L’égalité dans l’engagement auprès des plus pauvres
La pauvreté s’exprime de différentes manières dans les différentes parties du monde, et pourtant on peut aussi y trouver des similitudes. C’est ce que Maya nous partage en comparant son expérience de lutte contre la pauvreté au Liban et au Canada.
Maya a rejoint le volontariat d’ATD Quart Monde après avoir travaillé au Liban auprès des enfants, des jeunes et des familles en situation de pauvreté à Beyrouth. Pour le contexte de son parcours, lisez la première partie de ce texte dans la Revue Quart Monde.
[…] « J’ai beaucoup appris à Beitouna au Liban…»
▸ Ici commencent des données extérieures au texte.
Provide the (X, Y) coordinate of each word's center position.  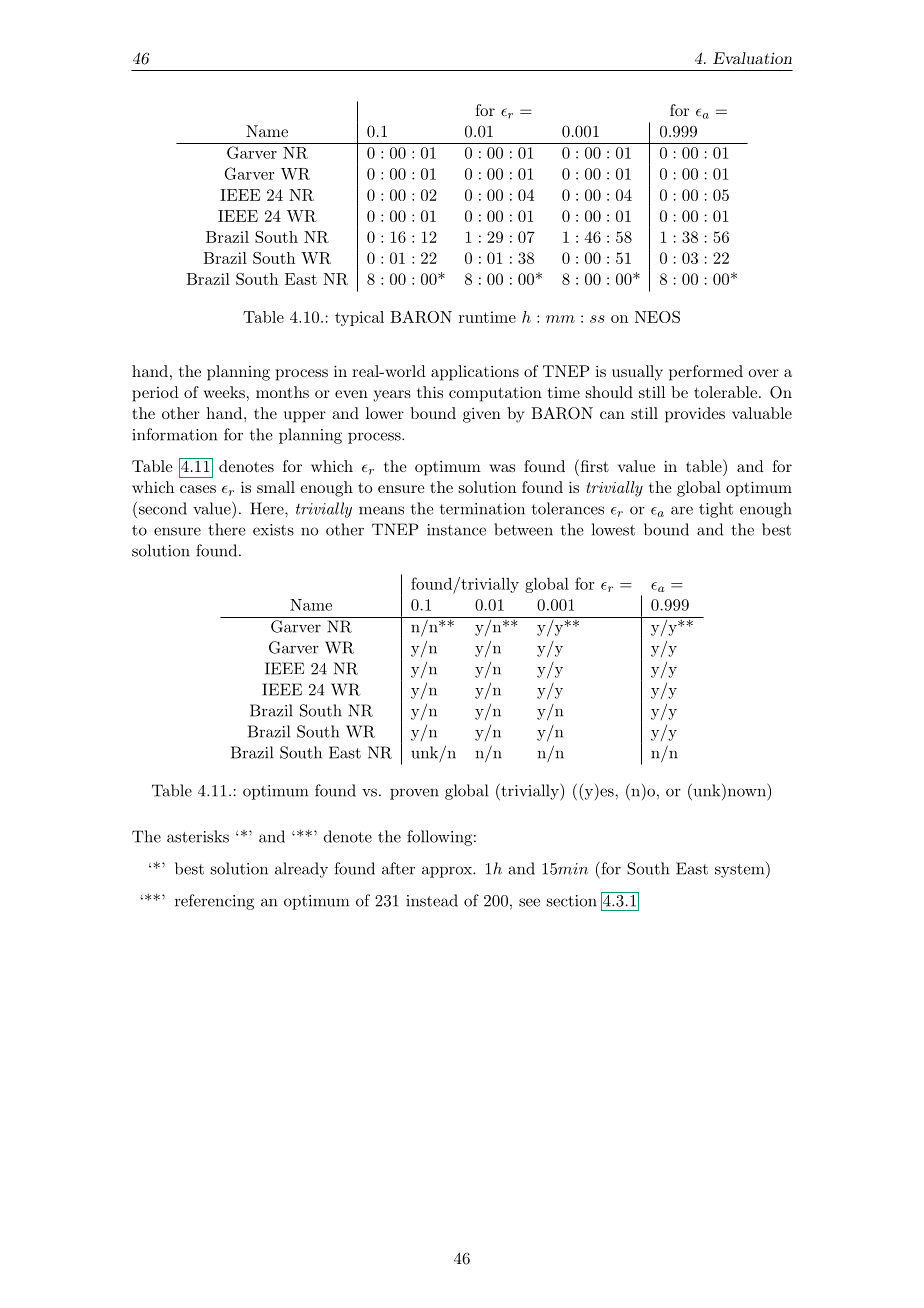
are (682, 510)
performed (706, 373)
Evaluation (752, 58)
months (282, 392)
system (741, 870)
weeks (224, 392)
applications (475, 373)
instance (456, 530)
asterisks (198, 836)
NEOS (657, 317)
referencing (214, 902)
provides (695, 415)
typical (359, 318)
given (482, 415)
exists (273, 530)
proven (414, 794)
En 2017, j’ai pris le relais de Sœur Thérèse au Centre Beitouna. J’ai vécu pendant cinq ans avec les familles qui avaient marqué ma vie en 2010. Tout au long de ces années, j’ai côtoyé des familles en situation de pauvreté : des familles que je connaissais déjà et des nouvelles. J’ai beaucoup appris d’elles, de leurs vies et de leur quotidien. Elles m’ont appris ce que signifie marcher avec elles chaque jour. Elles m’ont aussi appris ce qu’elles vivent.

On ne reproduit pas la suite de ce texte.